00:02 - Oui ? - Il m'a tapé sur l'épaule en me disant "t'es mon pote, toi t'es mon pote".
00:06 J'ai dit un petit truc, il m'a dit "Petit gars, t'as pas mes yeux, t'as pas mes cheveux, t'es pas mon fils, tu seras jamais mon fils".
00:11 - Nous allons maintenant poursuivre cette émission avec un autre témoignage, celui d'Harry Boulogne,
00:18 qui est dans une situation différente de la vôtre, puisque Harry est toujours, lui, à la recherche de son père.
00:24 Pour sa mère et pour certaines personnes de son entourage, Harry Boulogne est le fils d'Alain Delon.

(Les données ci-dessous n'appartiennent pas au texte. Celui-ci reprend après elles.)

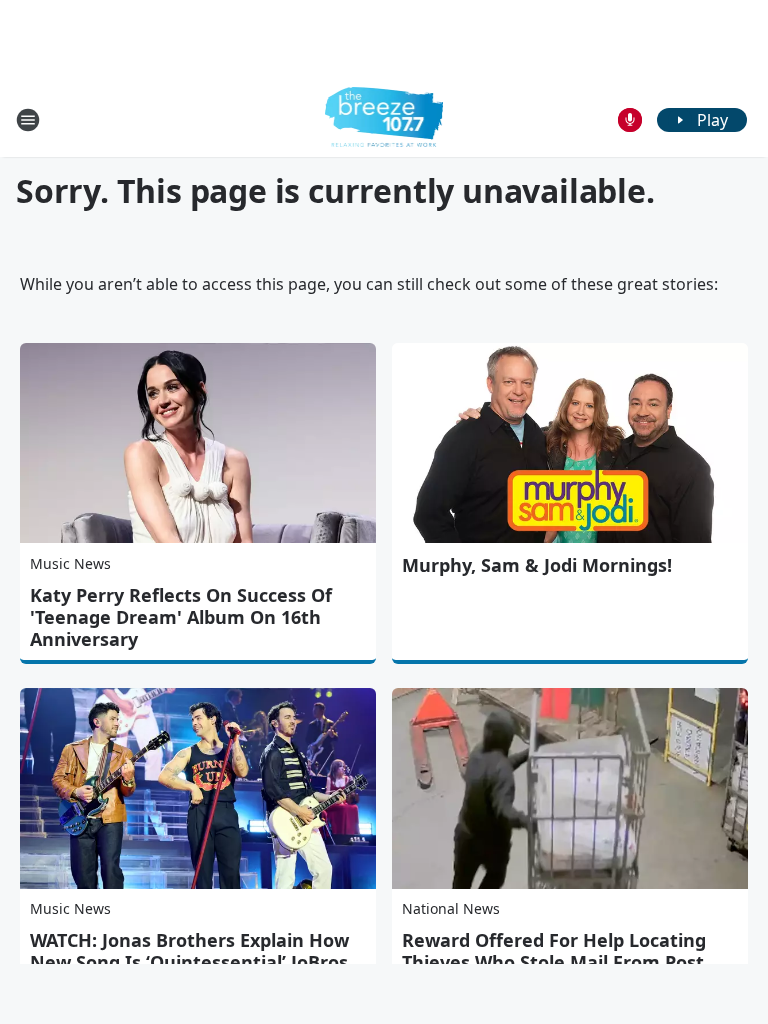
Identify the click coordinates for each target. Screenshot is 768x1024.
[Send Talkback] (630, 120)
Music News (70, 563)
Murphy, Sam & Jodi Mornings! (537, 565)
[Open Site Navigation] (28, 120)
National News (451, 908)
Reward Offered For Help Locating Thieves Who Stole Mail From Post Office (554, 962)
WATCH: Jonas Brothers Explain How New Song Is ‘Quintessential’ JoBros (189, 951)
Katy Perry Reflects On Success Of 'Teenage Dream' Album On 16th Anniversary (181, 617)
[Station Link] (384, 119)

00:30 Je vous invite à retrouver Harry Boulogne juste après ces quelques images.
00:34 Harry a toujours vécu écartelé entre deux mondes.
00:45 Celui de ses grands-parents à Bourg-la-Reine, dans la banlieue de Paris, où il a passé son enfance,
00:49 et celui de sa mère, qui donnait des concerts partout à travers le monde.

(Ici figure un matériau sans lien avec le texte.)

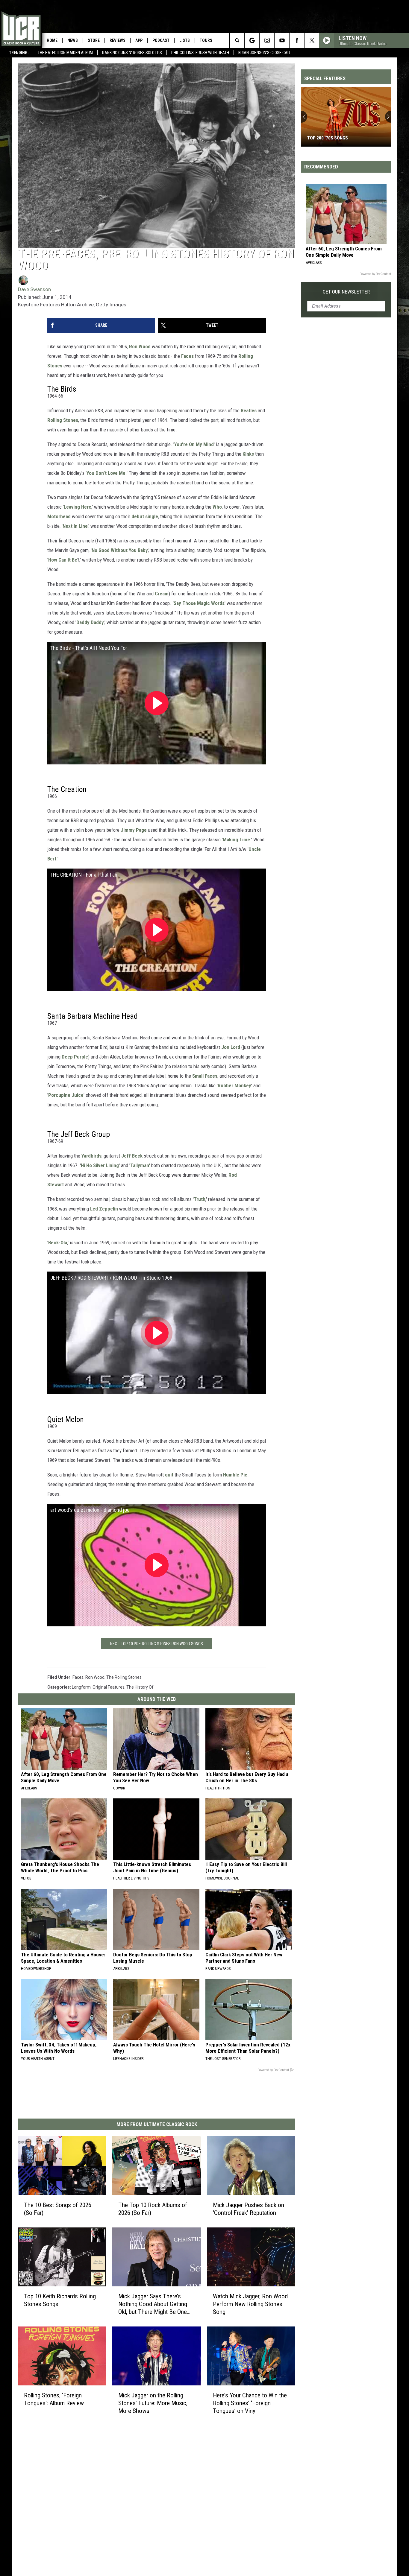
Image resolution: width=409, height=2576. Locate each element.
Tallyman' (140, 1165)
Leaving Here (77, 507)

00:53 Sa mère, c'est cette belle jeune femme d'origine allemande, à la voix si particulière,
00:57 la chanteuse Nico, légérie du groupe Velvet Underground.
01:01 Ceux qu'il appelle ses grands-parents, c'est Edith Boulogne et son mari, la mère et le beau-père d'Alain Delon, qui l'ont élevée.
01:14 - Je dormais à Bourg-la-Reine, dans le lit où avait été conçu Alain Delon.
01:20 Et au-dessus de mon lit, au lieu d'avoir une image pieuse, ou un Christ, ou une croix,
01:27 il y avait la photo d'Alain Delon, qui me regardait dormir.
01:30 C'est une des rares fois où ma mère est venue me voir à Bourg-la-Reine.
01:36 Voilà, d'un côté, la maman d'Alain Delon, la dureté du silex opposée à la douceur du satin.
01:42 L'histoire a commencé à la naissance d'Harry, lorsque Nico a demandé à Alain Delon de reconnaître l'enfant.
01:49 Delon a refusé, et la justice lui a donné raison.
01:52 Deux ans plus tard, Nico, malade et affaibli par la drogue, est contrainte de se séparer de son enfant.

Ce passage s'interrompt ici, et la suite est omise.